GOAL A –
Answer these questions from the definitions below:
(i) What is the value of each Deferred Share?
(ii) What does H stand for?
(iii) What is deducted from the cash proceeds of the C Share issue to arrive at Net Proceeds?

EXTRACT –
G is the amount (to the extent not otherwise deducted in the calculation of F) which, in the Directors' opinion, fairly reflects the amount of the liabilities of the Company on the Calculation Date; and

H is the number of Ordinary Shares in issue on the Calculation Date (excluding any Ordinary Shares held in treasury),

provided that the Directors shall make such adjustments to the value or amount of A and B as the Auditors shall report to be appropriate having regard among other things, to the assets of the Company immediately prior to the date on which the Company first receives the Net Proceeds relating to the C Shares and/or to the reasons for the issue of the C Shares;

Deferred Shares means deferred shares of £0.001 each in the capital of the Company arising on Conversion;

Existing Ordinary Shares means the Ordinary Shares in issue immediately prior to Conversion;

Force Majeure Circumstances means (i) any political and/or economic circumstances and/or actual or anticipated changes in fiscal or other legislation which, in the reasonable opinion of the Directors, renders Conversion necessary or desirable; (ii) the issue of any proceedings challenging, or seeking to challenge, the power of the Company and/or its Directors to issue the C Shares with the rights proposed to be attached to them and/or to the persons to whom they are, and/or the terms upon which they are proposed to be issued; or (iii) the giving of notice of any general meeting of the Company at which a resolution is to be proposed to wind up the Company, whichever shall happen earliest; and

Net Proceeds means the net cash proceeds of the issue of the C Shares (after deduction of those commissions and expenses relating thereto and payable by the Company).

RAW DATA –
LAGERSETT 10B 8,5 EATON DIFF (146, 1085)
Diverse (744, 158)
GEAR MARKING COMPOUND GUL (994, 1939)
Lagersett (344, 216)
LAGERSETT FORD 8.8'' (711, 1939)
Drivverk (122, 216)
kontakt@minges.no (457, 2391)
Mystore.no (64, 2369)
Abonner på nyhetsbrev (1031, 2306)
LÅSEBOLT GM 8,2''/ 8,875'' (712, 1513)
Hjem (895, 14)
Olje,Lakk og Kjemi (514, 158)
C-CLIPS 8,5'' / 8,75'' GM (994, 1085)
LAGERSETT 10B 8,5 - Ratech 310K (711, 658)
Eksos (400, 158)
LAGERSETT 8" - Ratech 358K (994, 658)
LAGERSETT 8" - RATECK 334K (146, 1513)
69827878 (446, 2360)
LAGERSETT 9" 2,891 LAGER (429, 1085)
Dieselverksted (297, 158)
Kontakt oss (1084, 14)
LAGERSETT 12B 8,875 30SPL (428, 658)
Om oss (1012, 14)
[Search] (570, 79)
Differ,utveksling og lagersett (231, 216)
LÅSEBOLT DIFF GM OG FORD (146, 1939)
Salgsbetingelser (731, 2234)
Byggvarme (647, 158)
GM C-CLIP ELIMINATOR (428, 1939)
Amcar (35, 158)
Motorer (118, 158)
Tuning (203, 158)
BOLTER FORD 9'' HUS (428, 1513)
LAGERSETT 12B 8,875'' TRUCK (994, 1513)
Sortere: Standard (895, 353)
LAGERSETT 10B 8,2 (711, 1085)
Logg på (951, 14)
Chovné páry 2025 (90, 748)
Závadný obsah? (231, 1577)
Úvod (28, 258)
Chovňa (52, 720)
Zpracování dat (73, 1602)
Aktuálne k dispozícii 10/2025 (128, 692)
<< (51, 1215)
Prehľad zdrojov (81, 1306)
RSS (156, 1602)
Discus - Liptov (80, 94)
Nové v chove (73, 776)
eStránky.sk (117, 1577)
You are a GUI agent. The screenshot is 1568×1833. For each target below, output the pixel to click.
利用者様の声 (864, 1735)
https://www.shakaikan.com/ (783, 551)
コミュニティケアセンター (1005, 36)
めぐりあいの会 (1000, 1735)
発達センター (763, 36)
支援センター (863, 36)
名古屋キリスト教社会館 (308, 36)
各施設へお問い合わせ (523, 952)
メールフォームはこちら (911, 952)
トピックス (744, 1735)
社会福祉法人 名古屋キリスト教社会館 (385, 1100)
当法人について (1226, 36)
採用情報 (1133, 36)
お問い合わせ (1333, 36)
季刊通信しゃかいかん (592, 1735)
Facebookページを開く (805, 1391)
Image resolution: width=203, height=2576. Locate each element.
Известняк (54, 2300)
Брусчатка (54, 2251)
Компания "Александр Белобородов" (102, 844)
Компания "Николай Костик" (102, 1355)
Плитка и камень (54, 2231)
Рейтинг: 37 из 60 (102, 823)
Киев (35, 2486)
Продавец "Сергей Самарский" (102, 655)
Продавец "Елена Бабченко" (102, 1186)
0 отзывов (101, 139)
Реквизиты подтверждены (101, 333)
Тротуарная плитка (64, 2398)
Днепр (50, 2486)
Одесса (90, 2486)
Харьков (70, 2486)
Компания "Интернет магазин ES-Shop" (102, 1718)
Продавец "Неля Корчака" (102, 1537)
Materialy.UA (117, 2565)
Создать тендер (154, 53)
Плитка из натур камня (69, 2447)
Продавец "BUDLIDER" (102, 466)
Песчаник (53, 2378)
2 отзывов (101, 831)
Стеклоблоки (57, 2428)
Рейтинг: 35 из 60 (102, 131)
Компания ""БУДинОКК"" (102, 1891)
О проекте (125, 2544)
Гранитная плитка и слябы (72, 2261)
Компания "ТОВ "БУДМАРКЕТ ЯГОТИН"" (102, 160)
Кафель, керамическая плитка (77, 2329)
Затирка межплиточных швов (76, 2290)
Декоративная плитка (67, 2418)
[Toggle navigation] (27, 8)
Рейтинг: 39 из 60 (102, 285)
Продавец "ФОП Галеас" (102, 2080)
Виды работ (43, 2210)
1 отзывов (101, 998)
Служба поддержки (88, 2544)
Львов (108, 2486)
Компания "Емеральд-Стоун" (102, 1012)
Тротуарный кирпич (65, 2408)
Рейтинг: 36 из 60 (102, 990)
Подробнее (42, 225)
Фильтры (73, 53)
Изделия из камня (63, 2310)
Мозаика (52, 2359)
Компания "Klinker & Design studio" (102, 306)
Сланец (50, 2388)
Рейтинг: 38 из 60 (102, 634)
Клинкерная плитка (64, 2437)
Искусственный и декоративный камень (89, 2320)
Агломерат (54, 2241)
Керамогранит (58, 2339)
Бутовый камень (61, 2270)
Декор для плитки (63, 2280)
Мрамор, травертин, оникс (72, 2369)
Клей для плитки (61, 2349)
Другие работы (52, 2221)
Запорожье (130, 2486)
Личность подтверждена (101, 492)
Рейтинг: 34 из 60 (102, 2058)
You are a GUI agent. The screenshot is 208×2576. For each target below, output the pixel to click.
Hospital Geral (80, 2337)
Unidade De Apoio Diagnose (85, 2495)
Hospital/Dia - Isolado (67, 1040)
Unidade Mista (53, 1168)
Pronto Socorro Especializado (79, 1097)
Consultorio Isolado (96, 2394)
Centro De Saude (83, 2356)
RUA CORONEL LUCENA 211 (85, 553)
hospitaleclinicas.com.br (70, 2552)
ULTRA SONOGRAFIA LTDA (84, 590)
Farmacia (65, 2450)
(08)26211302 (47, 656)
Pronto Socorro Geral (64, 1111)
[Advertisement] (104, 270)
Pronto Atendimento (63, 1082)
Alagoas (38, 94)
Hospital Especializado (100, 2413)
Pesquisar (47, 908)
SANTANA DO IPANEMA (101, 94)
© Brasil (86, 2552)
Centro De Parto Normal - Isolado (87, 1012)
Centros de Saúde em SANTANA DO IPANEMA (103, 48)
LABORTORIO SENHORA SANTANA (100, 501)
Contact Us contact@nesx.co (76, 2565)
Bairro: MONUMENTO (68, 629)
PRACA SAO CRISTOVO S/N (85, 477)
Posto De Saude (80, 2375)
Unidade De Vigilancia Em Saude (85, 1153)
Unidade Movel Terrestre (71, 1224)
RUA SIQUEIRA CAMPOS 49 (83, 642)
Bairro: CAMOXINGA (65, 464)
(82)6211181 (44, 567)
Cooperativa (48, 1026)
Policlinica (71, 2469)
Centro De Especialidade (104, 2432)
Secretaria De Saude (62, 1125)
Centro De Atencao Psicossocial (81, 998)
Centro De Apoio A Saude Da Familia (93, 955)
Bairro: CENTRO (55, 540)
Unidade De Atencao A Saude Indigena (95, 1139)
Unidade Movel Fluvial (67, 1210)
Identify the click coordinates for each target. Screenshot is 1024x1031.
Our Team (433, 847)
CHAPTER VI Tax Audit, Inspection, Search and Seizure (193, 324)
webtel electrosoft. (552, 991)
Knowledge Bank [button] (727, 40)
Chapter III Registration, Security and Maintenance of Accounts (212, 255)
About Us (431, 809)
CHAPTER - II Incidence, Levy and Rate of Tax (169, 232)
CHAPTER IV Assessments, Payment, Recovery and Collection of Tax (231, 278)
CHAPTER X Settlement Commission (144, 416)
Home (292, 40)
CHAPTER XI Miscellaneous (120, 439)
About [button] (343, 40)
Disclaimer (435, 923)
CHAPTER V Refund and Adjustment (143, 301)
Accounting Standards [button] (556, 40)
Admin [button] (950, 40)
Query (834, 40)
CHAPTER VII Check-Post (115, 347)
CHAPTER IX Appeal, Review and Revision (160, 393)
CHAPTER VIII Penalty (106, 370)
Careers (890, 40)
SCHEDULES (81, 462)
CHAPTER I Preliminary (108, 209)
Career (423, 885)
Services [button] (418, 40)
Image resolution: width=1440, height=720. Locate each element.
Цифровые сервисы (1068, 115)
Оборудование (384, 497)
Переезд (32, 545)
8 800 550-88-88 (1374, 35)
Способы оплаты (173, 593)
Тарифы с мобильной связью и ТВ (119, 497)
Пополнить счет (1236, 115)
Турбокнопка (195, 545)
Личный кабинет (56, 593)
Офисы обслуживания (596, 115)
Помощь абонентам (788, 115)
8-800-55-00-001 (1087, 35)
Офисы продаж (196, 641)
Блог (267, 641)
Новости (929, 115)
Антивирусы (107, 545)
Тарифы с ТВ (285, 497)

GOAL B – Count the lines of the records above that contain the word "камень". Give only the number.

TASK RESPONSE A –
(i) £0.001.
(ii) The number of Ordinary Shares in issue on the Calculation Date, excluding any Ordinary Shares held in treasury.
(iii) The commissions and expenses relating to the issue and payable by the Company.

TASK RESPONSE B – 3